Thanks for this lengthy idea collection
@Jonathan Edwards. I cannot claim to have understood much of it yet, but I wonder how one could begin to examine the above ideas.
Regarding the analogy to pregnancy and autoimmune disease: Do we have any (anecdotal) evidence on the role of pregnancy in ME/CFS? My impression from a few internet stories had been that some people had reported symptomatic improvement during pregnancy and I hadn't heard anything about worsening of symptoms which is probably what one be more likely to expect as a pregnany seems to come with a lot of "PEM-inducing" efforts, but I cannot say anything about the reliabilty about these anecdotes or whether this rate of improvement surpasses the natural rate of improvement present in mild/moderate ME/CFS patients (presumably mainly patients on the "milder spectrum" of ME/CFS would get pregnant) and presumably people on the internet are more likely to report "improvement stories" than the opposite. If data existed on this, would improvements during pregnancy be more indicative of the involvement in B-cells in women or are there abundantly alternative explanations involving NK or T-cell processes (for example has improvement during pregnancy been reported in T cell diseases) that could also explain such a phenomenon, if it even exists?

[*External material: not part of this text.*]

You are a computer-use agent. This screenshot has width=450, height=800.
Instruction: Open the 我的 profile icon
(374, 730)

Your observations seem to imply that it is very important for studies to record whether patients had a sudden onset following infection (so possibly more likely to be T cell related) or whether they had a gradual onset (so possibly more likely to be B cell related), which unfortunately is not commonly enough reported. A similarly easy thing, which I haven’t seen asked/recorded, is asking whether there is a history of autoimmune diseases running in the family, should that be something that is recorded and could recording a history of "enthusiastic T-cell diseases" also be fruitful (if they are all linked to MHC Class I genes and DecodeME shows that ME/CFS isn't then it probably wouldn't be useful, but maybe some diseases not associated to MHC Class I genes could be picked up)?

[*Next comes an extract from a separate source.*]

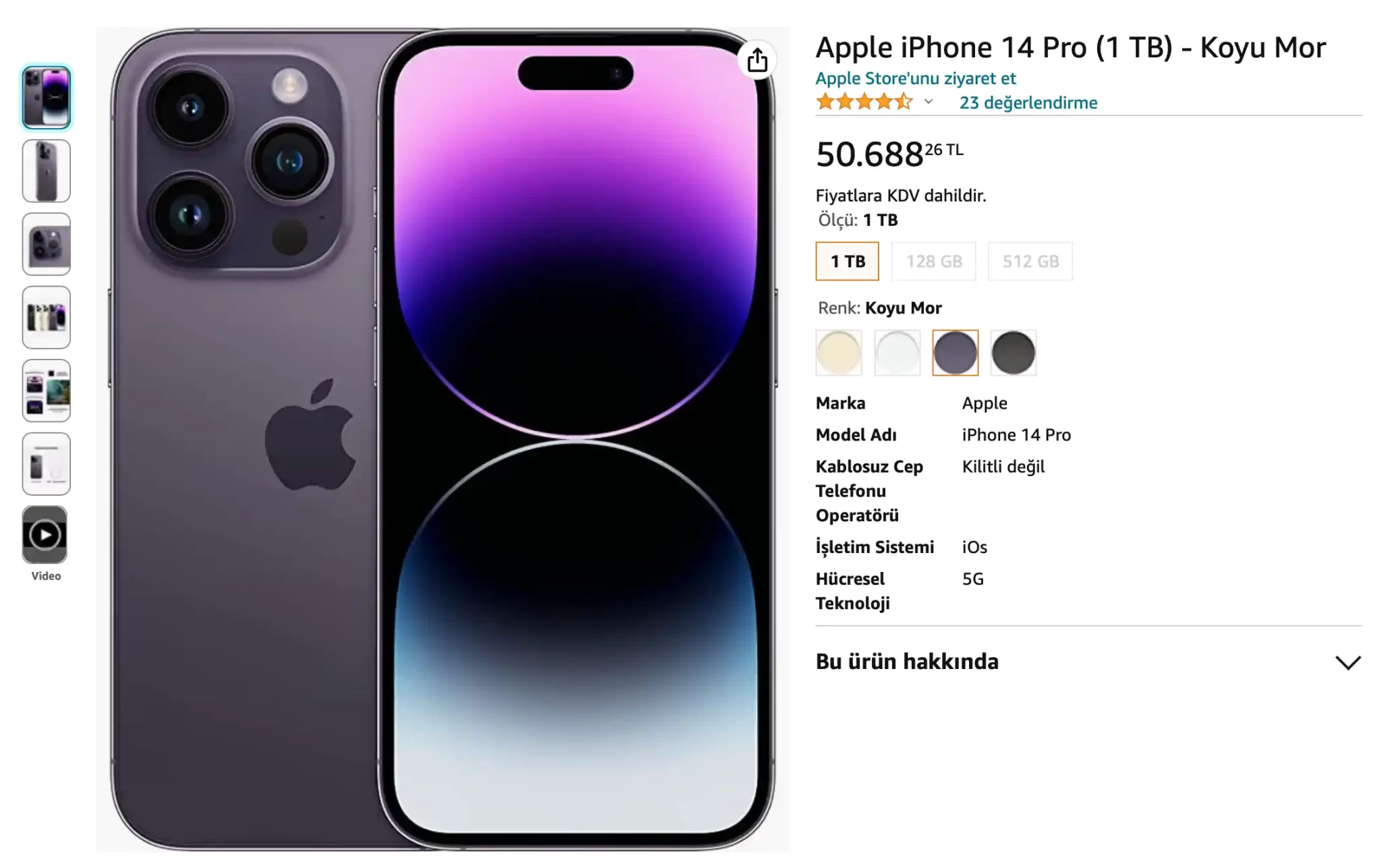Select the 1 TB storage option
Viewport: 1382px width, 868px height.
[x=847, y=261]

ME/CFS is pretty strongly related to immune stimuli from intracellular organisms - viruses and some bigger things like Q fever. Autoimmune B cell diseases are not.
The exception to this would probably be the link between MS and EBV, however that seems to be a very slow or gradual process taking place over years whilst the association between EBV and ME/CFS seems to be operating on a much smaller time scale.

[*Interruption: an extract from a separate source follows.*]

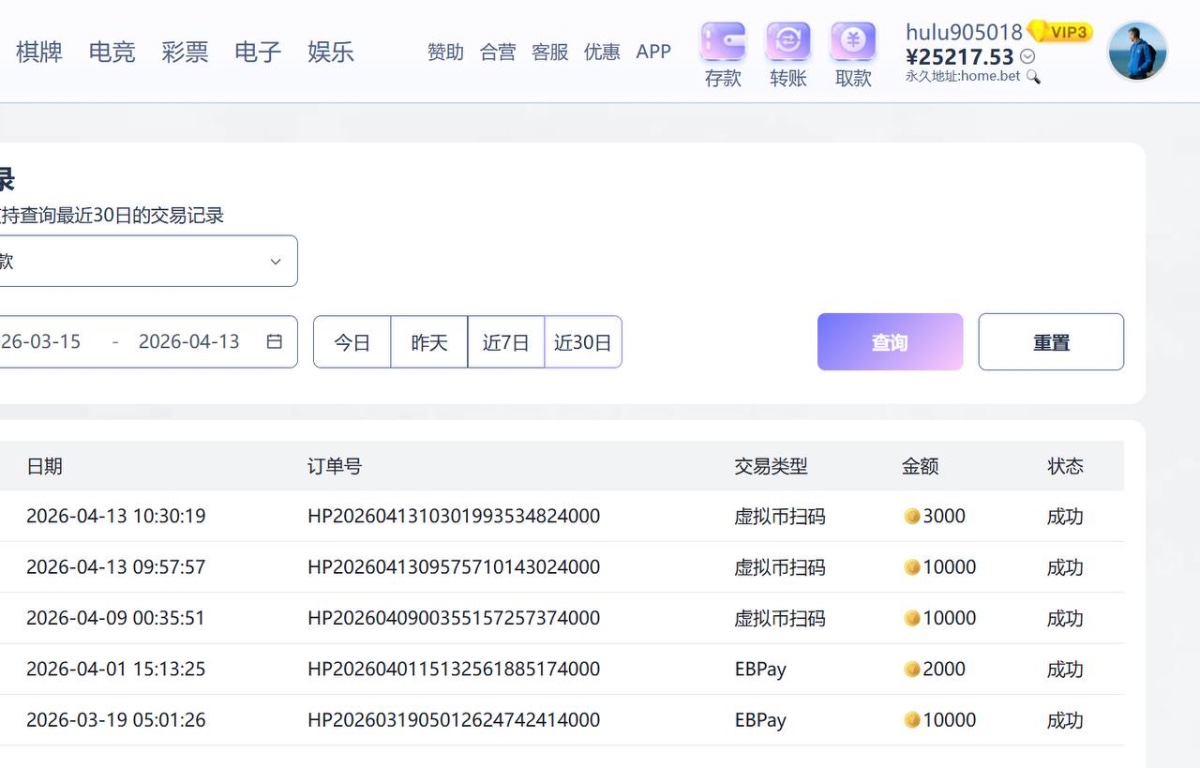Screen dimensions: 1200x768
Task: Enable the 近7日 quick date filter
Action: click(505, 341)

Would it even be plausible to you that B-cell infection with EBV could somehow lead to a very fast onset of ME/CFS as autoimmune disease?
I can’t claim to understand anything about the CD16 and T-cell mechanisms you are proposing here, but would this not be something that Efgartigimod could potentially target?
I once again had a quick glimpse at the RituxME paper to see if there were perhaps marginally different response rates between sexes. I am 100% certain the Norwegian group will have looked at this and probably saw no differences, but I couldn’t find this data, does anybody have it at hand?